We randomly booked for the first week in December and by happy chance
the last two days of our trip overlapped with the first two days of the WWW
group. Everyone we met during our
trip was great and the WWW group was out of this world.
Were just waiting for next December's WWW trip to be scheduled so we
can book our next trip as part of the WWW crowd.
Our flight down on Air Jamaica from Chicago started
off troublesome. Everyone was
just seated on the plane when it was announced that there was a fuel spill and
everyone needed to de-plane. We
thought uh-oh, what does this mean? Having
flown a lot of miles I know I can count on the airlines to feed the passengers
BS (and no I'm not talking about the stuff the airlines pretend to be food).
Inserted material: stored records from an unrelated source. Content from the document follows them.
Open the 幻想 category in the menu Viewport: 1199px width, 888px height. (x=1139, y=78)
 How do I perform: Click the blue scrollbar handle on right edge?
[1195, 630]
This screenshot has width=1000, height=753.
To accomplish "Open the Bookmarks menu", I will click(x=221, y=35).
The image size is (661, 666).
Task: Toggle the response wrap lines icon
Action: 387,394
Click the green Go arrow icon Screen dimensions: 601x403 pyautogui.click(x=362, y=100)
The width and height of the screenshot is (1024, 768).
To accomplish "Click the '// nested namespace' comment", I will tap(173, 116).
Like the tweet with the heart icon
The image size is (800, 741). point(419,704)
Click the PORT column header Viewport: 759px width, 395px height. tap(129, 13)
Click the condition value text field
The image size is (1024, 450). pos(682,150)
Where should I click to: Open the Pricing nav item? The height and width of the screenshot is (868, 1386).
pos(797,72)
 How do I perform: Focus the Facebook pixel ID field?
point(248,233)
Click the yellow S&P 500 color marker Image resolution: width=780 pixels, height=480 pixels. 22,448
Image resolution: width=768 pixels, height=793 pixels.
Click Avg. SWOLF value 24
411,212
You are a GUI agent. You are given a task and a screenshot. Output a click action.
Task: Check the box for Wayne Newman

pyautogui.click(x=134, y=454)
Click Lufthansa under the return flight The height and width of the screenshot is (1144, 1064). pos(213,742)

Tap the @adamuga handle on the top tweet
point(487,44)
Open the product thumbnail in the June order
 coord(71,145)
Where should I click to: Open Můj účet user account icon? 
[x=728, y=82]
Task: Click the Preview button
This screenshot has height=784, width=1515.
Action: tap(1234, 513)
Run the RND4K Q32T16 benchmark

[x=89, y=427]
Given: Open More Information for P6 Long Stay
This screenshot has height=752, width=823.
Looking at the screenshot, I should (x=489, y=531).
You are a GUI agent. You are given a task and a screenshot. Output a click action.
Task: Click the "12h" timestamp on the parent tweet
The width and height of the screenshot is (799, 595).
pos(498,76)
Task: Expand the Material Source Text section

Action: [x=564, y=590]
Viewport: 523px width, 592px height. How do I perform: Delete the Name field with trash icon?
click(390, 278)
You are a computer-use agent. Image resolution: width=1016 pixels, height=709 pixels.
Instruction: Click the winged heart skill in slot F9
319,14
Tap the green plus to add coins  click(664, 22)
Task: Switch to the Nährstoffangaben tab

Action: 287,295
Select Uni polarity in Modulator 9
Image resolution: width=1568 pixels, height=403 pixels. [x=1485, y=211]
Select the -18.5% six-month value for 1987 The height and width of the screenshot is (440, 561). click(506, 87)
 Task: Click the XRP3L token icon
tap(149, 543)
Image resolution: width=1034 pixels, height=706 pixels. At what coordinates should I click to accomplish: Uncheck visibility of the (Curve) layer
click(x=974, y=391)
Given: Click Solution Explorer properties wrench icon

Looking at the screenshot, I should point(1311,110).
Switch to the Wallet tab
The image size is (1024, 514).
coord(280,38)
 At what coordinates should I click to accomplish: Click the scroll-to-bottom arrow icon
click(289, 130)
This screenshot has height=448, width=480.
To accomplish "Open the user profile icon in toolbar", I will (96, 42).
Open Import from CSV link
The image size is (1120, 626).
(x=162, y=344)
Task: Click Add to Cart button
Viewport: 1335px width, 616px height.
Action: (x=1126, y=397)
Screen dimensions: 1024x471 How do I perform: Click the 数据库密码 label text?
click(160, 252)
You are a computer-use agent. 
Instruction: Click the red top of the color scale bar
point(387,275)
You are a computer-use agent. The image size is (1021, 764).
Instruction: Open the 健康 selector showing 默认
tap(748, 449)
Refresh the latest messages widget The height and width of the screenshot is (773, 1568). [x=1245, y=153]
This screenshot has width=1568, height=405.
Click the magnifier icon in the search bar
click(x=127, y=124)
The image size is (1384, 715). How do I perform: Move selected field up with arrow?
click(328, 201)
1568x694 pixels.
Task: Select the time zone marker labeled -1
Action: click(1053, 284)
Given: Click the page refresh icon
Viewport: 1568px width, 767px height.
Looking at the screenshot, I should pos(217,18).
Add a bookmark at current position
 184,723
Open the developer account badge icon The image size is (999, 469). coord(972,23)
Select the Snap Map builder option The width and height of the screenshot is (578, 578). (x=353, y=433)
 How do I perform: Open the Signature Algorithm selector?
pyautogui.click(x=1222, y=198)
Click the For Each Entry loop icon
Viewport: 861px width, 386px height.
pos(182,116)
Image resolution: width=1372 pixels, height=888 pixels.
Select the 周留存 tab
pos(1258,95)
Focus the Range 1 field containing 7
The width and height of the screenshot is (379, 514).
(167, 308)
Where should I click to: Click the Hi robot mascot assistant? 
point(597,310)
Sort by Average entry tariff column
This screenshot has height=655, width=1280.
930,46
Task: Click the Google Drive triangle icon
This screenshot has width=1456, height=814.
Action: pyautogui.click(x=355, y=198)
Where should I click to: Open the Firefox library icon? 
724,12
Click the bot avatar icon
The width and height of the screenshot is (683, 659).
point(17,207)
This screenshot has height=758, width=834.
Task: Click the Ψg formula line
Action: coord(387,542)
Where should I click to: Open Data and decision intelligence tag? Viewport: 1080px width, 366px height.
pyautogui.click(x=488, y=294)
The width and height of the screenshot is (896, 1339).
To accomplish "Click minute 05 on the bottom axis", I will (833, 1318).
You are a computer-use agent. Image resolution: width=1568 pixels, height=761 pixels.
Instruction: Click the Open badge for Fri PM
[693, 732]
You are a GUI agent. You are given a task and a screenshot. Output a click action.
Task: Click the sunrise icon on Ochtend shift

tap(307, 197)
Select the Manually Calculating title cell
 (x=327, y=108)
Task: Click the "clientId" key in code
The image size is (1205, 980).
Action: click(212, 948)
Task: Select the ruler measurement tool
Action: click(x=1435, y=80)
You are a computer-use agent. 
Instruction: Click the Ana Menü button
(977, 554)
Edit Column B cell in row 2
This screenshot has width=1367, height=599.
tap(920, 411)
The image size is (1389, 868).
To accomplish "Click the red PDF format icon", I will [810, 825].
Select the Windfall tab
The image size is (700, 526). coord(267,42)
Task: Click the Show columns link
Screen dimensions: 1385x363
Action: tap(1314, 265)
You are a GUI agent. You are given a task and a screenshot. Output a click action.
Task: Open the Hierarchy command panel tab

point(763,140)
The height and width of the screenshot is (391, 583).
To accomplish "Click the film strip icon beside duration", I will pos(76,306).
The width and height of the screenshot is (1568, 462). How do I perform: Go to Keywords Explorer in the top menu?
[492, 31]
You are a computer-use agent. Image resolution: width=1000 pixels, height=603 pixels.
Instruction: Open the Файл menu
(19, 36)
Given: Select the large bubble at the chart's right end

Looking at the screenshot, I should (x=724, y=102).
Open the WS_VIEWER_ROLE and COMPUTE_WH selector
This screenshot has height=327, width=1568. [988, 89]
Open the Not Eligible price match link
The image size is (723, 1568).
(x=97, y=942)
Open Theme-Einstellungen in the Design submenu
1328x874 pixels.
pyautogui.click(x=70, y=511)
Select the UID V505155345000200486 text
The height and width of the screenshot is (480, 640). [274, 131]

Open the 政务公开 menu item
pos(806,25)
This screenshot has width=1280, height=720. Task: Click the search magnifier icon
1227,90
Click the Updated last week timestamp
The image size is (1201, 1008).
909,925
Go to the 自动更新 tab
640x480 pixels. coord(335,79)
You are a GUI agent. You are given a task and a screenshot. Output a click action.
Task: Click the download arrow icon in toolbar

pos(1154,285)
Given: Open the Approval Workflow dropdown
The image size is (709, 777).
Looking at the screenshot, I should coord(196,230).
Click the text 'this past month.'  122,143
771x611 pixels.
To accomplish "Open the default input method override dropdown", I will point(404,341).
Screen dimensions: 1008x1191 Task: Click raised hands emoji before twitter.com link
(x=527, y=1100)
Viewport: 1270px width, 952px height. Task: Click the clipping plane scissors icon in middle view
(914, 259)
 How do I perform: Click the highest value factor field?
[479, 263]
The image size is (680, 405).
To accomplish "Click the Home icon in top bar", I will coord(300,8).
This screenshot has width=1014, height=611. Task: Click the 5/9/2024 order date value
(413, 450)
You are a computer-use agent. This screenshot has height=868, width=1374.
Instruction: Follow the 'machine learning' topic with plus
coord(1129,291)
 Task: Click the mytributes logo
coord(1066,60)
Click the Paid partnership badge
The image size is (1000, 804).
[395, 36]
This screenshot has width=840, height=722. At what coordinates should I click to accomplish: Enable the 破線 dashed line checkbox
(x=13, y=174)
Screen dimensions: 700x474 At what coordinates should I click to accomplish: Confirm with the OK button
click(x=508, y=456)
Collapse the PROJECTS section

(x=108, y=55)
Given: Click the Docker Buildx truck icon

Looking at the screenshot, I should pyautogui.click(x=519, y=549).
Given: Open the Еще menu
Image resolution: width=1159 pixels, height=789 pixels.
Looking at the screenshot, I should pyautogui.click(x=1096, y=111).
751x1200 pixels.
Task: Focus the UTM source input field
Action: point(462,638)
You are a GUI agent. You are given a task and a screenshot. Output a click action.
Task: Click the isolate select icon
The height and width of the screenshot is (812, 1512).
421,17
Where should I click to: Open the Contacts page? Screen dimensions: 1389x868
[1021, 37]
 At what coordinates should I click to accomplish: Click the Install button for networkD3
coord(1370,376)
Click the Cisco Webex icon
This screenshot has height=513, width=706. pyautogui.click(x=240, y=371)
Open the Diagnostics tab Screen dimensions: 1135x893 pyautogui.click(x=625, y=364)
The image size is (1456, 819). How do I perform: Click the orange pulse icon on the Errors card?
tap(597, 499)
But when we got off the plane one of the ground handlers was standing
in the jetway with this stupid look on his face telling everyone how sorry he
was. And sure enough, for once
the truth was told by the airlines since the ground handlers really did spill
some fuel. Anyhow, the fuel was
cleaned, we got back on the plane, and we got to Mo Bay only an hour late so
not too bad! When booking the
trip we wanted to take the bus since we wanted to see at least a little bit of
Jamaica. We thought how bad can
the bus ride really be? Well.we
are glad we took the bus but for future trips: hello Tim Air!
We got to Hedo-II about 3:00 in the afternoon and we
were starving! We were booked on
the nude side and the first thing we did was asked where could we get
something to eat? The person who
showed us to our room pointed us toward Roberts and not knowing the lay of the
land we actually put on our swim suits (ugh).
Well we rounded the building by the nude pool, saw at least one hundred
smiling and laughing naked people, and didn't take more than two more steps
before someone shouted "take it off!"
So we certainly did. Robert
fixed us up with some lunch (yummy), gave us the nicest welcome, and invited
us back for jerk chicken time. Thanks
Robert.
The next few days were spent getting into the Hedo-II
groove. We ate meals together
(but otherwise alone) and talked briefly to a few other people, then almost
without knowing it, we started meeting people for breakfast, drinks, lunch,
dinner, drinks, hot tub, and did we mention drinks? Anyhow, before we knew it we were laughing and partying with
an extended group of friends. As
our new hell's angel biker friend said (no I'm not kidding) "I don't come
here for the facilities, I come here for the people." Did he ever hit the nail on the head.
A very few of the people we met:
Mike and Linda from New Hampshire: We really enjoyed
meeting you both and have enjoyed the continued e-mail correspondence.
Looking forward to seeing you again sometime at Hedo-II and if your
ever in the Chicago area stop by for some hummingbirds!
Gerald & Louise from Illinois: Considering we
live less than an hour apart were practically neighbors!
The hummingbirds and company in the Chicago extension of the Hedo-II
hot tub was fun last night. We'll be keeping up the Hedo spirit together throughout the
year.
Doc Bill & Cindy from California: Our time at
Hedo-II overlapped only two days and that was not nearly long enough!
You two are great. Cindy: If the need should ever arise again (and we hope it
does not), make sure you pull a little on the ring and take it out slooooowly.
Andy & Julie from England: Andy: make sure you
keep working on your shyness problem. Also,
have Julie help you turn your butterfly into an elephant.
Holly & ?? (for the life of us we cant
remember your husbands name) from the Daytona Beach area: We had your e-mail
address on a napkin and the maid threw it away one day!
Please write to the e-mail address below. We have a picture of Holly during the wet T-shirt contest we
can send (not that Holly remembers anything about the wet T-shirt contest).
We really enjoyed meeting you guys.
Dieter & Joyce from B.C.: We didn't spend nearly
enough time talking to you guys. We'll
fix that next trip.
Steve: Keep working on that tennis game!
Joe: We hope your head has recuperated from the
bashing you received from a pair of enormous hooters during the wet T-shirt
contest (we also hope your foot is healed).
One of the highlights of the week was participating
in the "find your mate" contest.
One of the male competitors started complaining about "getting the
nose". Yep he got ripped
off, and yep we felt sorry for him, but the more he complained the funnier it
got. Then some strolling by
female saw this long line of naked men and couldn't help but become suddenly
"blind" so she could grope her way along the sidewalk.
Were both proud that we both found our mate. Of course since the contest occurred at the end of the week
for us it wasn't exactly fair to the newly arrived competitors since we had
been practicing all of the previous week (2 or 3 times per day).
Well the week was a blast and we treasure the moments
with our new found friends and even the ones that we cant remember since we
got our drink on early most mornings. We
look forward to doing it all over again. Hope to see all in early December 2002.